*** Excerpted text Section Begins ***

Other days
100 YEARS AGO Nov. 20, 1920
■ In a suit filed in Circuit Court by the Little Rock School Board, the constitutionality of an act of one of the recent legislatures requiring the assessment of school properties in improvement districts will be tested. The suit seeks to restrain the Board of Commissioners of Curb, Gutter and Sewer Improvement District No. 277 and the Board of Commissioners of Street Improvement District No. 278 from taking further action, and asking that the districts be declared illegal.
50 YEARS AGO Nov. 20, 1970
■ Two bands of thunderstorms that spawned tornadoes swept across Arkansas Thursday afternoon, injuring dozens of persons, mostly in rural areas. The worst hit spot apparently was the farming community of Oak Forest on state Highway 121 about 17 miles west of Marianna. A spokesman for the Lee County Memorial Hospital at Marianna said that “30 or 40” persons were being treated at the Hospital, most of them for minor injuries. He said about 10 were hurt seriously. The Hodge Funeral Service at Marianna, which sent ambulances to the area, reported “several burning buildings.”

*** Excerpted text Section Ends ***
*** Source data Section Begins ***

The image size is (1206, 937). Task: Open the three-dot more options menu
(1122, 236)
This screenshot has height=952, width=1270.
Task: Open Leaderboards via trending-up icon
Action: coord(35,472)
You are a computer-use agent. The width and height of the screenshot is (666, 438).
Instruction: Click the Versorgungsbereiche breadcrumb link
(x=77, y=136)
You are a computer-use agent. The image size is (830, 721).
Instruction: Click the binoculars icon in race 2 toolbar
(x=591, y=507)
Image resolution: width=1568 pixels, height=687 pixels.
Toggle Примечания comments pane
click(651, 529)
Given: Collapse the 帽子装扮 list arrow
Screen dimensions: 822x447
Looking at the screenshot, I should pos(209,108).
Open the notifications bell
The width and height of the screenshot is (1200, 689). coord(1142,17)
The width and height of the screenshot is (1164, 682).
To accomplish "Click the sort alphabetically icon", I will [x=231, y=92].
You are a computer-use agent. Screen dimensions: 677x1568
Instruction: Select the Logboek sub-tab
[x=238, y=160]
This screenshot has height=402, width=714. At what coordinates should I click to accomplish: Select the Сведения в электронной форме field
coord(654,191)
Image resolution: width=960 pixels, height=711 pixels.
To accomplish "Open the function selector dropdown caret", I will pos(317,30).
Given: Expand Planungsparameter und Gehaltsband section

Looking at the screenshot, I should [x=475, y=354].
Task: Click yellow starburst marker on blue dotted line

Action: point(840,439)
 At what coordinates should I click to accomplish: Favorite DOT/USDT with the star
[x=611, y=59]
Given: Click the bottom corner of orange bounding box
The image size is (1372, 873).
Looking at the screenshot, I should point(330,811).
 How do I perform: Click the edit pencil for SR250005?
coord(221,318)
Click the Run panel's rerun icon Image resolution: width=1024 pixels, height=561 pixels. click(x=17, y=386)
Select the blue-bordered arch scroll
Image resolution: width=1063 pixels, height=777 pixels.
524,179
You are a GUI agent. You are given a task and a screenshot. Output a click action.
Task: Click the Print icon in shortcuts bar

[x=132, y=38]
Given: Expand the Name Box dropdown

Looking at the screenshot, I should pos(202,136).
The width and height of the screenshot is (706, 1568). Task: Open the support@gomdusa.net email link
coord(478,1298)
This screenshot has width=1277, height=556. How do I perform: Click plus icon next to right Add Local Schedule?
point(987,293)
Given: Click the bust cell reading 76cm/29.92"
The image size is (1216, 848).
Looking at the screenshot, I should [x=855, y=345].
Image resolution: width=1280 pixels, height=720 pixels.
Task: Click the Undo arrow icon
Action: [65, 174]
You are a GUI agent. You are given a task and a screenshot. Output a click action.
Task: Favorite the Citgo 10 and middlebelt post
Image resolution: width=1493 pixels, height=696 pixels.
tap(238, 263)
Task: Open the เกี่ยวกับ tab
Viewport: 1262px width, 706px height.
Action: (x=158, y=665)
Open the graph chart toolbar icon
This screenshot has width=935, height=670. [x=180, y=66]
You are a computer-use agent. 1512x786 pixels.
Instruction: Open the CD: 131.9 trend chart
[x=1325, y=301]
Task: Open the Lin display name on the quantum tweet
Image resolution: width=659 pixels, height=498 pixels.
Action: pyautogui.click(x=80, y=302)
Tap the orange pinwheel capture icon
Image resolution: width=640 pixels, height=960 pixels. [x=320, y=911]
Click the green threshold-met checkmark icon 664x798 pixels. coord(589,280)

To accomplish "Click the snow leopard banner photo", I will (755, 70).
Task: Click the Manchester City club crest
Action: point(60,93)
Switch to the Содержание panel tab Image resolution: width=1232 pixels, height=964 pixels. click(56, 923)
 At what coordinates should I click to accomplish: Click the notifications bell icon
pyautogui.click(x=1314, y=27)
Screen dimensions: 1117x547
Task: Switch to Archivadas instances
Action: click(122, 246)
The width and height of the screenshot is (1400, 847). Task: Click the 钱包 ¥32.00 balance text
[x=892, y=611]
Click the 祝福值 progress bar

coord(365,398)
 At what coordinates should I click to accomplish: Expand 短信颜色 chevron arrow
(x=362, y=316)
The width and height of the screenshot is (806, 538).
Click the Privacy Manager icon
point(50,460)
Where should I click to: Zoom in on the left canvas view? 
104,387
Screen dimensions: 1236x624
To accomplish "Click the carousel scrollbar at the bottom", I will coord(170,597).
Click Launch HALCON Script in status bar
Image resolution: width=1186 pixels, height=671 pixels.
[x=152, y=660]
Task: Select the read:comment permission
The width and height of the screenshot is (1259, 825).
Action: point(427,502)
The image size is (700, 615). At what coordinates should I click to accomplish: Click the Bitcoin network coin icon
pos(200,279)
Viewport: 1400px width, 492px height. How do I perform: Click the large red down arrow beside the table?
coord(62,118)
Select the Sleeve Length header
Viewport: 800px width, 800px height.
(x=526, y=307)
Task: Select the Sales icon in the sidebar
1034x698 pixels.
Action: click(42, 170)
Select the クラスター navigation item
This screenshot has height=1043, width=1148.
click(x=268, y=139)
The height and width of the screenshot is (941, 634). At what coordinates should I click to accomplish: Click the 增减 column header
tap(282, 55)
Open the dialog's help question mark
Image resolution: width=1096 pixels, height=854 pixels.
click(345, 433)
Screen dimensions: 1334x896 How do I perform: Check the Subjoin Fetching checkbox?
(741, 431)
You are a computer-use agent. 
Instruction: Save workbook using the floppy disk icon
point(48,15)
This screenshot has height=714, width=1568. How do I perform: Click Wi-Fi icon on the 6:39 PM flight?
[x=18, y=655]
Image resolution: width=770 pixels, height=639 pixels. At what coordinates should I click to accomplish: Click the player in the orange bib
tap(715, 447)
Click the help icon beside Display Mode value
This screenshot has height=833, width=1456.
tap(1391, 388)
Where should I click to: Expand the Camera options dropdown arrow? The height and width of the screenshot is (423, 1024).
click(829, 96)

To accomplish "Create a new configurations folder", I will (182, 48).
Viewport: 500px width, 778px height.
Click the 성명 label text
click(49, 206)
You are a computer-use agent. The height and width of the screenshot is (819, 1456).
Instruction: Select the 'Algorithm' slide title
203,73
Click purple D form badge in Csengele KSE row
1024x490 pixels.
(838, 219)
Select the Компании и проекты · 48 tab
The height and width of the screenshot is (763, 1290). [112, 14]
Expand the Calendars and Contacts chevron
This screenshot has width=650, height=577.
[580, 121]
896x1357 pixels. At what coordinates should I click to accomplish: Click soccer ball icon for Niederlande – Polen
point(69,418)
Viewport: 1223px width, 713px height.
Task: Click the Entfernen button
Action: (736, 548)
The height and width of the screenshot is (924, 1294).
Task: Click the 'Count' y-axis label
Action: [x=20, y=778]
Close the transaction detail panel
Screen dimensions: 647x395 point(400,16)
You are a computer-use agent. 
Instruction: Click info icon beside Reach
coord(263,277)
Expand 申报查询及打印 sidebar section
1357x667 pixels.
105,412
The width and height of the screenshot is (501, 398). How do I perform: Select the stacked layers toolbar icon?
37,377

*** Source data Section Ends ***

▶ Assigned task 1
Answer these questions from the Other days column.
(a) Who filed the 1920 suit in Circuit Court?
(b) Which community was apparently the worst hit by the 1970 storms?
(c) About how many people did the hospital spokesman say were hurt seriously?
▶ Assigned task 2
Resume the Other days column, starting after its last sentence.

▶ Exercise output 1
(a) The Little Rock School Board
(b) Oak Forest
(c) About 10

▶ Exercise output 2
25 YEARS AGO Nov. 20, 1995
■ Little Rock airport officials will probably decide today whether they will relax security restrictions at the city airport after the Federal Aviation Administration ruled over the weekend that airports can lift parking bans and end car inspections. “We’re not really sure yet,” Don Denton, manager of properties and security at Little Rock National Airport, Adams Field, said Sunday afternoon. “The language needs clarity. It’s obviously a lessening of the security status.” Denton said Little Rock airport authorities would study the development today.
10 YEARS AGO Nov. 20, 2010
■ If 12 proposed coal-fired plants open in Texas, Arkansas can expect to see more days when it fails to meet federal air quality standards as pollution from the smokestacks drifts across state lines, a recent Sierra Club report asserts. The report was discussed this week in a regional teleconference with media and scientists. There are already 17 plants with 36 smokestacks in Texas, according to the report. The Arkansas Department of Environmental Quality monitors air pollution levels in central and northeast Arkansas and must report those levels to the federal Environmental Protection Agency.